Abstract
Despite the growing armamentarium of treatments including proteasome inhibitors (PIs), immunomodulatory imides (IMiDs) and cellular and non-cellular immunotherapies MM remains incurable, due to the emergence of drug resistance that causes patient relapse. To develop therapies that significantly extend overall survival, a clearer understanding of the mechanisms driving drug-resistance is urgently required.

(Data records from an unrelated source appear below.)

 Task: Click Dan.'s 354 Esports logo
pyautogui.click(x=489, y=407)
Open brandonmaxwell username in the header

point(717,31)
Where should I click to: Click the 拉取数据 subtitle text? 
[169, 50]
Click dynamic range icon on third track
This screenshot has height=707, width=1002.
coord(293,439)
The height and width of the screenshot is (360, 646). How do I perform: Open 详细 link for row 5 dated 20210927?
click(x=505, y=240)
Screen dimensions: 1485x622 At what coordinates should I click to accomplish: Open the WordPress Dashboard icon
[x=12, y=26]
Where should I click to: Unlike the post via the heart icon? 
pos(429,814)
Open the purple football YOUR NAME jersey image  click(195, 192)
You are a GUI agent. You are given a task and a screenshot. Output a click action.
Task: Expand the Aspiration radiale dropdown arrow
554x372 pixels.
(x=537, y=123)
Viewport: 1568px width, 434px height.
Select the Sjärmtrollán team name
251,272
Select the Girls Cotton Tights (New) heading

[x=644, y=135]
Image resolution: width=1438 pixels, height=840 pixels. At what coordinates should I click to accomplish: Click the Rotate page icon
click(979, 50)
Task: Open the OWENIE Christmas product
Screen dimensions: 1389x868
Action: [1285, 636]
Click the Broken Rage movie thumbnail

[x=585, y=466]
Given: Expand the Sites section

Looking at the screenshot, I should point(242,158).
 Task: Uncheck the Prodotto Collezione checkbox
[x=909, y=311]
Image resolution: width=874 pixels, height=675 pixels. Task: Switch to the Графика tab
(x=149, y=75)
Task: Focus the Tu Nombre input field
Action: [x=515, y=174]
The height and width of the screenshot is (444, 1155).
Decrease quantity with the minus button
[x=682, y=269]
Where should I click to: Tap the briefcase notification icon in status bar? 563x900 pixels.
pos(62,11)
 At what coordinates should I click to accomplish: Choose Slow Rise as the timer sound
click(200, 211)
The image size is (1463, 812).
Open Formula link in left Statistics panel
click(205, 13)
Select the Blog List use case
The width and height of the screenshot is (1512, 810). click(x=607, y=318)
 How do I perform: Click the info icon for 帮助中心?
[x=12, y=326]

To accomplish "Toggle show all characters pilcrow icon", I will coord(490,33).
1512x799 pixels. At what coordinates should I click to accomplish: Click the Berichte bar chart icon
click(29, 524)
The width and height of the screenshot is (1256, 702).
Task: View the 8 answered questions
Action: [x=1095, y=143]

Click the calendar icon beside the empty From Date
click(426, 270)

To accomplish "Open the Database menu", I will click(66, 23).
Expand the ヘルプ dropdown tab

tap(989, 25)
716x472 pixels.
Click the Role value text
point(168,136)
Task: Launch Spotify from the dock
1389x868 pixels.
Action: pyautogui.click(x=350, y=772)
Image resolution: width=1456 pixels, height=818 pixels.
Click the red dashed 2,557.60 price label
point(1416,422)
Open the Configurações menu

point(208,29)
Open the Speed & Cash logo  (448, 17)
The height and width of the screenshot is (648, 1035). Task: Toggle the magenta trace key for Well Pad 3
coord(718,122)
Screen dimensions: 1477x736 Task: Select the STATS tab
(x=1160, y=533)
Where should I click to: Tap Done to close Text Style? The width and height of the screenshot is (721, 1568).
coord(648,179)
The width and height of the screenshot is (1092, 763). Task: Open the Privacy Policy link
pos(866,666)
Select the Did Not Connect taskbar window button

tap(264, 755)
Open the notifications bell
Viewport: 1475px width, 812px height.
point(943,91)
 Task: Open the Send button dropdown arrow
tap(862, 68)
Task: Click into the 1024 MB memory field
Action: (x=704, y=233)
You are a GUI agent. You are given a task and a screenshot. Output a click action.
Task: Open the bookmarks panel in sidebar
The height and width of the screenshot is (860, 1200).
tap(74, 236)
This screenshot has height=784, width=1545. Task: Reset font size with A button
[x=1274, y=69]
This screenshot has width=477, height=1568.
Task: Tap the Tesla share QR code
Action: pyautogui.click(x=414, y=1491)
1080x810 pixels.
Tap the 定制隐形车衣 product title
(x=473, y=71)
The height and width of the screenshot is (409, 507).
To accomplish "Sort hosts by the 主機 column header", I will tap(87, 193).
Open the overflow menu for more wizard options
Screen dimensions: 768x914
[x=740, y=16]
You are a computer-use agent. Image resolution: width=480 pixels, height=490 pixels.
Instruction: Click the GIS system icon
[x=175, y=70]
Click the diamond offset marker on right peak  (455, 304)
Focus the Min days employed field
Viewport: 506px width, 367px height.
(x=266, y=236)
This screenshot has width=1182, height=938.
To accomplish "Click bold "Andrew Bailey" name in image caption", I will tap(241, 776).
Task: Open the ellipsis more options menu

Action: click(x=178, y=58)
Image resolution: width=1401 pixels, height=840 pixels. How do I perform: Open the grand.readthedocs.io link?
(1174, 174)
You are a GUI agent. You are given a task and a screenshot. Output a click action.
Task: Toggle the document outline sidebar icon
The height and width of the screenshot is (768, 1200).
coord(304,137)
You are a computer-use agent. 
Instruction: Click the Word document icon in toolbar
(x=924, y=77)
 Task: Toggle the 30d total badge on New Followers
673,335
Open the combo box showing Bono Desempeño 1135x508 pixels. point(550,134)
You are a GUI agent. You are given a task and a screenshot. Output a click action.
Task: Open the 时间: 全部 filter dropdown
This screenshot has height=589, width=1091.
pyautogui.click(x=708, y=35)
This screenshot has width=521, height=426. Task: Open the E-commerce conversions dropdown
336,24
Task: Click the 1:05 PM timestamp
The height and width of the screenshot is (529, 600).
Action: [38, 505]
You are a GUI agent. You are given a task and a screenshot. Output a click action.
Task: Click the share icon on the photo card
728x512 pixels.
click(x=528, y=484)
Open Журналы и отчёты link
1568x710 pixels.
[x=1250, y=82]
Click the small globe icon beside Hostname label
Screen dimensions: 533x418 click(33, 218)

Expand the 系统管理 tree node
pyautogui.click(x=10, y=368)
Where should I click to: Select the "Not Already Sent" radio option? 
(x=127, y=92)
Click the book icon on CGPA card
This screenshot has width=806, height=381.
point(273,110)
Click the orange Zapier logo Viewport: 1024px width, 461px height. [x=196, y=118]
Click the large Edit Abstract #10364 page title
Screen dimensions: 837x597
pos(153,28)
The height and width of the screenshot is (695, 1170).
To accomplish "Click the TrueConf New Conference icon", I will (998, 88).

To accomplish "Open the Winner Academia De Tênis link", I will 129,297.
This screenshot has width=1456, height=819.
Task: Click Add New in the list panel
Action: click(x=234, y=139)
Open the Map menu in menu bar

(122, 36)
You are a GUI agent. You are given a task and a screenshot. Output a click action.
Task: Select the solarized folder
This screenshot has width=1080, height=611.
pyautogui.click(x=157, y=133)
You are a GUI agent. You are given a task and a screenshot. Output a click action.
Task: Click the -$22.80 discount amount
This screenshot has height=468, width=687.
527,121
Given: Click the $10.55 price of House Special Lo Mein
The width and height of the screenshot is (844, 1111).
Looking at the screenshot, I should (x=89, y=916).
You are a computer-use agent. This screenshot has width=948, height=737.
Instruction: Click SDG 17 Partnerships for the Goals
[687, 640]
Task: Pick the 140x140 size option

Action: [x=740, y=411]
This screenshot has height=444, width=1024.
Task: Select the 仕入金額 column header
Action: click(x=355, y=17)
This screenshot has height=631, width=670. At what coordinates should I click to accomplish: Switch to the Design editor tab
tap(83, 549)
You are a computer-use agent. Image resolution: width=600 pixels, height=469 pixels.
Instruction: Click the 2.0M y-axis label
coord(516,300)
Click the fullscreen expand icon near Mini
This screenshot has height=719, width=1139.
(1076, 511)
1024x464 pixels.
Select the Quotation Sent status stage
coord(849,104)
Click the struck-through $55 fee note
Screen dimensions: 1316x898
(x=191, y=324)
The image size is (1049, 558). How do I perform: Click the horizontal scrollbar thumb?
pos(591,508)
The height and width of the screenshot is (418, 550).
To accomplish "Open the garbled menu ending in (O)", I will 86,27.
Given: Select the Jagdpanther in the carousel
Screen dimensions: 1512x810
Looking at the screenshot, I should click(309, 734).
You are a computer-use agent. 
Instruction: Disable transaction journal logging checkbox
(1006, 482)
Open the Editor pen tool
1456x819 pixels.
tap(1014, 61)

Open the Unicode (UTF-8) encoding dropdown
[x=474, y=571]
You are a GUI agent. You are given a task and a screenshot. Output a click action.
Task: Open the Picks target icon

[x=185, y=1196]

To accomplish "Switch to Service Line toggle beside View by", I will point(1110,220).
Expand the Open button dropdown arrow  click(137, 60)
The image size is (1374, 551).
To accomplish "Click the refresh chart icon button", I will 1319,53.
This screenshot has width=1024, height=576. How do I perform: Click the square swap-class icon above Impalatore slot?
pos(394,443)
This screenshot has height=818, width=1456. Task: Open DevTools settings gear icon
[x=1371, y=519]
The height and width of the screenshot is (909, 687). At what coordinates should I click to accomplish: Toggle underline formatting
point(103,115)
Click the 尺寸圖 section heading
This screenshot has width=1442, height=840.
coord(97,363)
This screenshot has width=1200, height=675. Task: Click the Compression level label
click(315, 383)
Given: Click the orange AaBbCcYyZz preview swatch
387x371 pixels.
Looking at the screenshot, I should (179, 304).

Analysis of RNA-seq data derived from 672 MM Moffitt patients revealed that sphingolipid metabolism genes and in particular acid ceramidase (ASAH1), are significantly enriched in relapse MM (RMM). Further, high levels of ASAH1 in RMM patients predicted poorer overall survival when patients were treated with any PI-containing regimen (median overall survival 552 vs 1226 days). These findings were corroborated in the Multiple Myeloma Research Foundation CoMMpass dataset (IA17). Next, we queried potential mechanisms of treatment resistance using gene-set enrichment analysis (GSEA). ASAH1 High patients displayed upregulation of gene signatures involved in metabolism of lipids, sphingolipids and regulation of apoptosis. Further, PI-resistant cell lines (U266-PSR, RPMI8226-B25, and ANBL6-V10R) displayed elevated levels of ASAH1, and total and phosphorylated levels of anti-apoptotic proteins MCL-1 and BCL-2 compared to PI-sensitive parental cells (U266, RPMI8226 and ANBL6). Genetic (shRNA) and pharmacological (ceranib-2) inhibition of ASAH1 significantly decreased MM viability and reduced MCL-1/BCL-2 expression. Further, ASAH1 inhibition resensitized resistant MM cells to PI treatment. Importantly, we recapitulated our findings in CD138+ patient MM cells ex vivo (EMMA platform), with ceranib-2/PI treatment being synergistic in the majority (>75%) of patient samples tested. In vivo, ceranib-2 treatment limited PI-resistant U266-PSR MM tumor growth and extended overall survival of NSG mice. Further, ASAH1 depletion (shRNA) resensitized MM cells to PI treatment in vivo and loss of MCL-1 and BCL-2 expression was confirmed ex vivo.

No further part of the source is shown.